# EXTRACTED RECORDS:

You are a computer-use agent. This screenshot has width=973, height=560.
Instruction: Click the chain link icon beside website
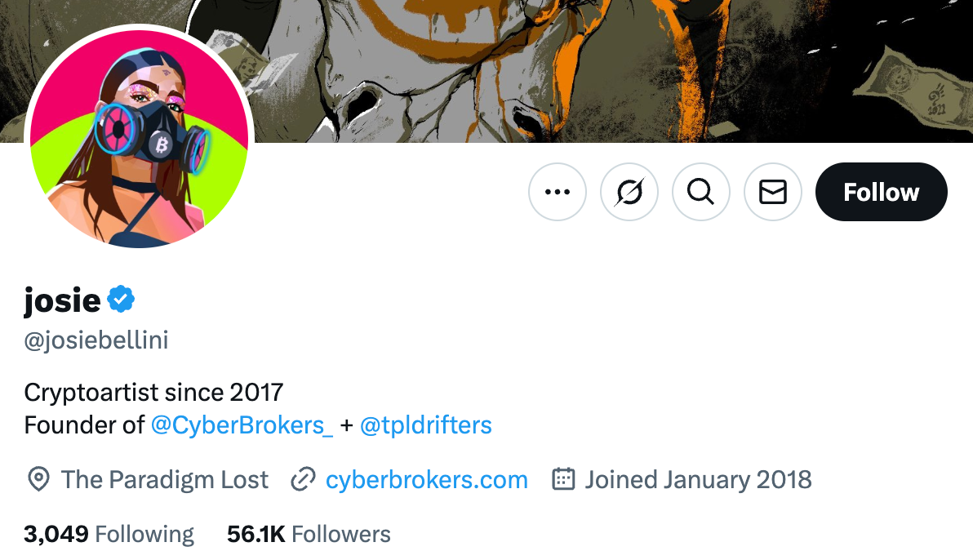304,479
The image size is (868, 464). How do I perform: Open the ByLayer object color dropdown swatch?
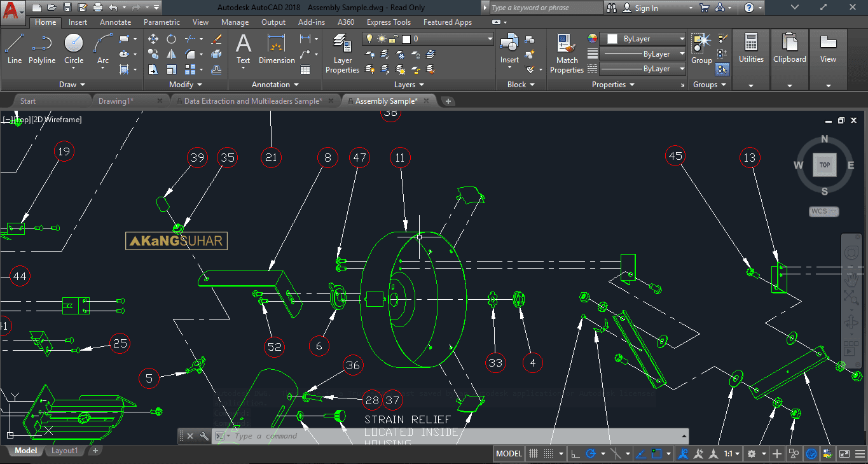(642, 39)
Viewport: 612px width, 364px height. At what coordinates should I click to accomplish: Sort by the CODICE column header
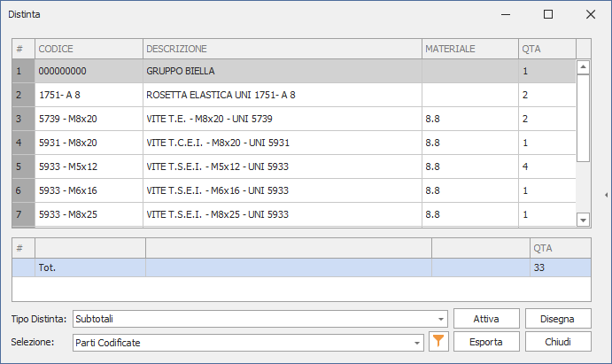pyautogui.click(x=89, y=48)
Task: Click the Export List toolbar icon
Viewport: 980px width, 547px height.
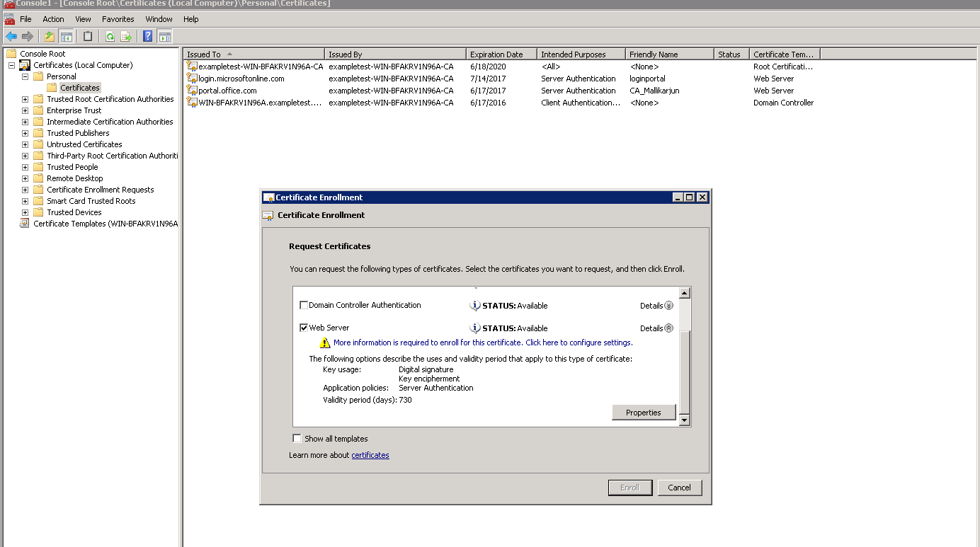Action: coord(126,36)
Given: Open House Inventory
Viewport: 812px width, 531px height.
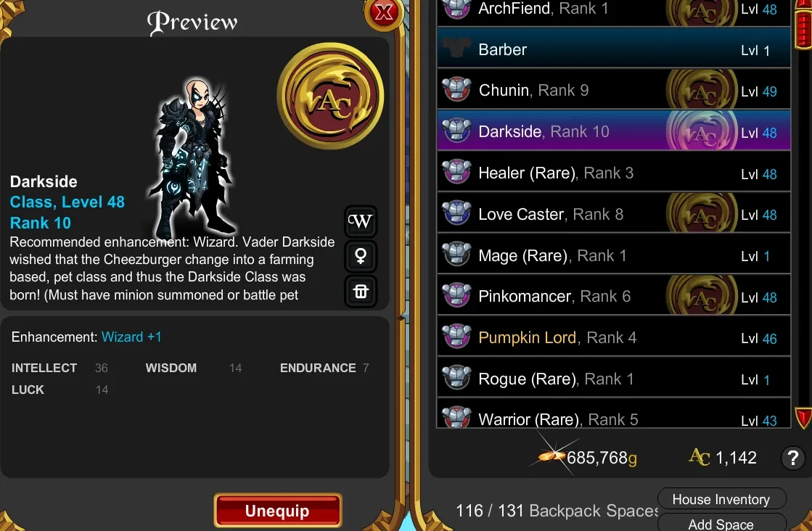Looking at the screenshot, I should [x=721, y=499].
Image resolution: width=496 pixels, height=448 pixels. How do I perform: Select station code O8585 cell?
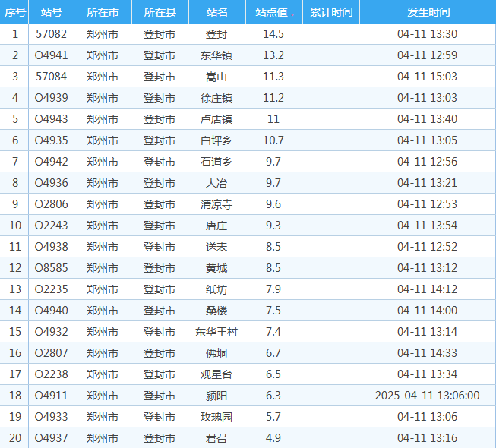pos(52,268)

# TASK:
Copy each of the entries above precisely, and drop whatever pictures they hold.

# SOLUTION TO THE PROBLEM:
You are a computer-use agent. This screenshot has width=973, height=560.
Instruction: Click the chain link icon beside website
304,479
The image size is (868, 464). How do I perform: Open the ByLayer object color dropdown swatch?
(642, 39)
Viewport: 612px width, 364px height. At what coordinates should I click to accomplish: Sort by the CODICE column header
pyautogui.click(x=89, y=48)
Task: Click the Export List toolbar icon
Viewport: 980px width, 547px height.
Action: coord(126,36)
Given: Open House Inventory
Viewport: 812px width, 531px height.
Looking at the screenshot, I should [x=721, y=499].
Image resolution: width=496 pixels, height=448 pixels. How do I perform: Select station code O8585 cell?
pos(52,268)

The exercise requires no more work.